Q&A with the Listen Center

Kid Stuff magazine sends out a student reporter to interview a local nonprofit, business or person.

By Cameron Moote

I’m interviewing Lisa Saturley, who works at the Listen Center in Lebanon, not only to see what it is like to work at a nonprofit but also to see what it is like to help those in need.

Q. How was the Listen Center created?

A. In 1972, a group decided they would build a community garden and a food co-op, which quickly turned into a thrift store. This group also knew that some people needed help paying their bills, so if someone came in and said, “I need help; they are about to turn off my water” they would go to the till and take money out and give it to them. They would say, come volunteer with us sometime if you can.

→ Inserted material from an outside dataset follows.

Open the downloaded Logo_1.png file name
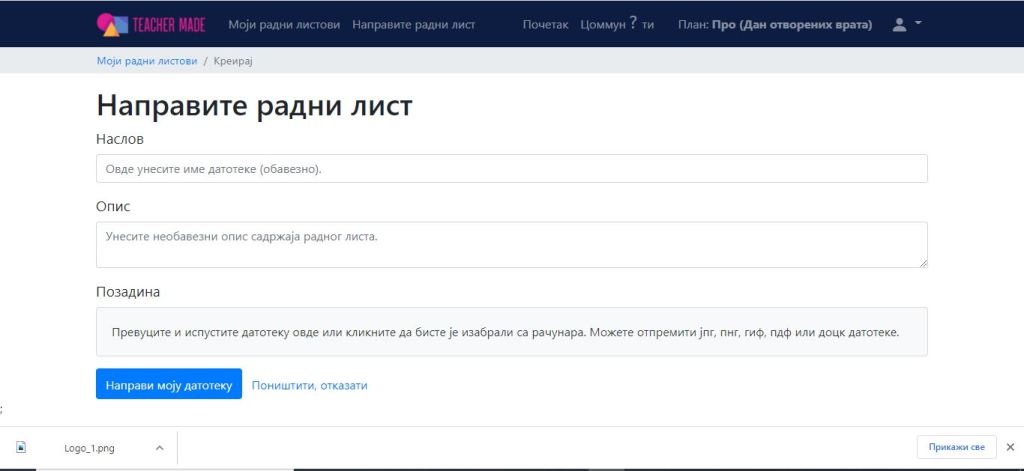Screen dimensions: 1024x471 [89, 448]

Q. How does the whole system work?

A. People bring stuff in that their kids no longer use or have grown out of. It must be in good condition to accept. We don’t accept large electronics but tablets that are functional are acceptable and able to be sold after being tested. We have a total of four stores: three thrift stores that sell clothing and household goods and one that sells furniture. All the money we bring in from the stores goes back into our programs, staff and the stores themselves.

Q. Are there opportunities to volunteer at the Listen Center?

A. Our age group is 15 and up without an adult or parent. The parent must sign a permission slip to volunteer. Sometimes we work with the Sacred Heart Church to run programs.

Q. Why did you decide to work here?

A. The job I had before this was coordinating and scheduling staff. Here I coordinate and schedule volunteers. I’ve always liked helping those in need and I like working with the volunteers more. I also get holidays off, which is amazing.

Q. What is it like to work at the Listen Center?

A. It’s very busy. Every day is different; we never know who is going to come in as an unscheduled client in need. It’s nice to be able to help people who need it.

Q. Do you work full time here?

A. Yes, we have seven full-time people and two part-time. We are hiring more part time in the stores. We rely a lot on volunteers, which bring in more money for kids’ programs.

Q. In the past, I have received a chance to go to a summer camp from one of Listen’s programs. Can you tell me a little more about how it works?

A. Summer camp scholarships are awarded to qualifying families. We get recommendations from schools and agencies, like DCF, that think our programs would benefit that certain kid.

Cameron Moote is a student at Lebanon Middle School. He likes to play the piano.